Instagram? Certo. Proprio l’altro giorno il New York Times ha intervistato Liz Eswein, ritrovatasi d’un colpo imprenditrice milionaria con la sua start-up, «The Mobile Media Lab», che “ha generato oltre un milione di dollari di fatturato” insegnando alle aziende a usarne bene i servizi.

E non parliamo di WhatsApp: miniera d’oro di recente adoperata in modo esemplare da Hub09, che ha travolto la Rete portando sulla piattaforma niente meno che Babbo Natale, pronto a ricevere via messaggio la “letterina” e a chiacchierare in real time a suon di «Ohohoh!».

Ma tutto ciò potrebbe non bastare. «È un circuito destinato a farti aumentare sempre più l’investimento, a far arricchire “la macchina”» commentava Dario Ciracì quanto alla tendenza “Ads-oriented” che riguarda comunque ogni «Social Media». «Ora saremo tutti spinti a investire in Ads, ma a lungo andare, come già accade per gli AdWords di Google», CPM e CPC dell’annuncio cresceranno e «la differenza col costo degli AdWords diventerà inesistente».

I problemi così non si risolvono. Anche perché, nel frattempo, le aziende che provano a evolvere si sono imbarcate nel tentativo di “parlare in lingua social”, estranea fino all’altro ieri ma ora necessaria per il Customer Care come per Marketing o Vendite. Così l’“addetto ai lavori” si trova cacciato dal suo terreno, coll’onere di reinventarsi un ruolo chiave che lo riporti ad essere insostituibile.
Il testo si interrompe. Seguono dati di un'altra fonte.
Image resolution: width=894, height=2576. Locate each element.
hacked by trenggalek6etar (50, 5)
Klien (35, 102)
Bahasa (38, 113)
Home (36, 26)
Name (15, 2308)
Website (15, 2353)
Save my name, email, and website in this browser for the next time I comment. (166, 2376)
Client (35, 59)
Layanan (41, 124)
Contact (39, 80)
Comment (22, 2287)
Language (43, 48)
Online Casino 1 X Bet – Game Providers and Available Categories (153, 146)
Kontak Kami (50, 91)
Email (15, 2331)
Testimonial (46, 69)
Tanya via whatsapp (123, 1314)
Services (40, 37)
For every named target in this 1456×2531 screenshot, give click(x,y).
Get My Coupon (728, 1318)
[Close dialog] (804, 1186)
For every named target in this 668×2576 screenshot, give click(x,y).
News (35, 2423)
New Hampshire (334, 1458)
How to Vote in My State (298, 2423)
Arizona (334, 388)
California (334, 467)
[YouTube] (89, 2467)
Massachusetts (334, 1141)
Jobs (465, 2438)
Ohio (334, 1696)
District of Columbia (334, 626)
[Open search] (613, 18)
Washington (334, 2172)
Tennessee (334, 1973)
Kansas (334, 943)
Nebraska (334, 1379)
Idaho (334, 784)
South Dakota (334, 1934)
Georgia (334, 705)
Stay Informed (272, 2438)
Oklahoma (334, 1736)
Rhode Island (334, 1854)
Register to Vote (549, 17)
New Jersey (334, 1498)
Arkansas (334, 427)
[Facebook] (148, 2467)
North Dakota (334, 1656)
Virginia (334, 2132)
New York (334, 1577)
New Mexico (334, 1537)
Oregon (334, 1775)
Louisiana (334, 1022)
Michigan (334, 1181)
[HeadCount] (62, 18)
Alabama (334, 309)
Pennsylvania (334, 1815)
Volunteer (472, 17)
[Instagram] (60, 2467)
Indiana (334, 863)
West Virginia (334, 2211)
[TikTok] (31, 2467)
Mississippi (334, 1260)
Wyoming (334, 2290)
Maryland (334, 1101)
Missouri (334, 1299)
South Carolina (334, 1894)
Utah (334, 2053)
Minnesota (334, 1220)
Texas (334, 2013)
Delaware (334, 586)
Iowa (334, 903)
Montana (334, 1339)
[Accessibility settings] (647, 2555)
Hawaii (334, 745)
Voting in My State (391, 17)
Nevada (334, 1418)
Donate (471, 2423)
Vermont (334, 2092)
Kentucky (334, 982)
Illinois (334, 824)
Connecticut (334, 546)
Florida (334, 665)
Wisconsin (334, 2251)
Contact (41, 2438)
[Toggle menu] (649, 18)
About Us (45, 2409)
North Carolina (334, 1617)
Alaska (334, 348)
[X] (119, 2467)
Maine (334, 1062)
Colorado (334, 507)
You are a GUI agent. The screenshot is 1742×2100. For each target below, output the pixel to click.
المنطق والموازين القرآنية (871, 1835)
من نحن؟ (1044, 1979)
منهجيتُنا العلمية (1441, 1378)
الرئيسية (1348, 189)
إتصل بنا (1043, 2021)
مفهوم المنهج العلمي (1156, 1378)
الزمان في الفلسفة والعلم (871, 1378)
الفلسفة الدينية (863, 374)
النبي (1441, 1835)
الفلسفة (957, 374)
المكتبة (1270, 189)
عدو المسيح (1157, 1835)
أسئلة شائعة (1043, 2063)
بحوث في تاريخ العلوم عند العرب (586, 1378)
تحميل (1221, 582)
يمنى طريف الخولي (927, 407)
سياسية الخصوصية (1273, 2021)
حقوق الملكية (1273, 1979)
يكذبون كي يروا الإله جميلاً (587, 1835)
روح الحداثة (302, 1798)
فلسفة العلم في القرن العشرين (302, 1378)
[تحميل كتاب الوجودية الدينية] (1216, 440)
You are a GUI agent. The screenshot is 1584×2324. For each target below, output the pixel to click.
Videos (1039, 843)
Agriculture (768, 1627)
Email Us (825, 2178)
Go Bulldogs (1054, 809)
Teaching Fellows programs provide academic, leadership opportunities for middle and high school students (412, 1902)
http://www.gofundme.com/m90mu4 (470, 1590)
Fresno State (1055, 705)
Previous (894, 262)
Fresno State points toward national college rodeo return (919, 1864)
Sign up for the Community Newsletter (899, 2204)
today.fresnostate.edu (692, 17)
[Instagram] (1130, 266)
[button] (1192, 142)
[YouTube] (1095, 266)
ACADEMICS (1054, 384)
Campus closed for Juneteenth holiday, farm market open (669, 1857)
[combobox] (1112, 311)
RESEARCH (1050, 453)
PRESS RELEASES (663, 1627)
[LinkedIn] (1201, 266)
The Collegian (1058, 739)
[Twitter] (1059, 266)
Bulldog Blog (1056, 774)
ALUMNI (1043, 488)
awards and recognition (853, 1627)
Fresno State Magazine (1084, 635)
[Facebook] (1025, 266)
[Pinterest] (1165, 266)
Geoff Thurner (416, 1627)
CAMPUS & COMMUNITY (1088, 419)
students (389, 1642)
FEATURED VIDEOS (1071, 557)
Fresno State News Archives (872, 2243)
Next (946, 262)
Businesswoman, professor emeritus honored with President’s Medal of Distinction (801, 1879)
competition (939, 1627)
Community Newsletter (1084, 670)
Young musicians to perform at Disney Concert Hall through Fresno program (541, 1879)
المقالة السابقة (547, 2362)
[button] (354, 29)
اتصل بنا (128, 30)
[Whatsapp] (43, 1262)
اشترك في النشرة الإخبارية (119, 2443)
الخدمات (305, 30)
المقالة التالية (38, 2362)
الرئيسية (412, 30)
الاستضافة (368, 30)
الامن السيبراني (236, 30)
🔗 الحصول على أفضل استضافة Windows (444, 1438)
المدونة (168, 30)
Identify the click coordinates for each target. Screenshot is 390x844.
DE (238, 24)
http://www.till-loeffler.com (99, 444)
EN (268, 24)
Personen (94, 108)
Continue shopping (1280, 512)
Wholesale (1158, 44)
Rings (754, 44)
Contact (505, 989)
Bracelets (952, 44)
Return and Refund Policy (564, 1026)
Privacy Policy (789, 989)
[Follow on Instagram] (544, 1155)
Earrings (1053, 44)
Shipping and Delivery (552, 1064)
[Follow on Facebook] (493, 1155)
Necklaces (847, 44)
Ecco una strada: «Youtility», “utilità, aiuto per Te”. Ecco il nuovo “modello di marketing per l’età dell’information overload”, dell’overload d’informazioni, di quel “buco nero del News Feed” che è vuoto, buio di trasmissioni interrotte, da cui un autentico Social Care a 360 gradi – che si dona a servizio prendendo per mano e camminando insieme ai propri amici in Rete – pare possibile exit strategy, via di fuga verso la luce di un rinnovato impulso al business.

Ecco sancito, dai Social Media Guru a stelle e strisce, il nuovo «marketing del volontariato» come già istintivamente lo avevamo definito in passato, e che cade certo a pennello sottoporre all’attenzione ora, giocando sul suo aspetto “natalizio & buonista” ma che, proprio nel suo essere risposta costante a un SOS, è aiuto che aiuta tutti – cliente e Brand. “Aiutati che Dio ti aiuta”? No. Piuttosto “Io aiuto te che aiuti me”. E non è un Do ut Des: qui c’è cuore, amore, dedizione, servizio, “devozione” verso il proprio network. Solo se mi metto al tuo servizio, dandomi a te completamente, tu mi darai la tua ben riposta fiducia: tu mi crederai.

“Per vincere”, continua Baer, «la domanda da porsi è: “Come possiamo aiutare?”». Ove riecheggia anche Seth Godin, col suo noto «May I help you?». «Se vendi qualcosa», dice Baer, «ti fai un cliente oggi, ma se aiuti genuinamente qualcuno ti fai un cliente per la vita».

Stessa spinta a un Social Media Marketing pienamente social (quasi davvero “sociale”, verrebbe da dire) invocata d’altronde anche da John Haydon, autore di Facebook Marketing for Dummies, nella recente intervista a «Social Media Examiner», che non a caso titola «Facebook Engagement: come esser visti nel News Feed». Vuoi coinvolgere la Rete? Lascia perdere autocelebrazioni e sponsorizzazioni massive, che trattano il network come «la lista contatti di una newsletter»: «sii utile». «Le aziende devono ascoltare la loro gente, porre attenzione alle loro domande. Prima capire, POI rispondere».

La crisi così può non solo trovare una via d’uscita almeno parziale, ma trasformarsi in irripetibile opportunità di crescita. Nel 2014 proviamo a portarci questo: un Social Care nuovo e inedito, consapevole che «se ti sarò utile, tu resterai con me». Se non penserò a me, allora sì che tu a me ci penserai. E comprerai.

Comunico assistendoti. Assisto comunicandoti. Altruismo egoista o egoismo altruista? Chissà. Ma se “aiuta”… perché no?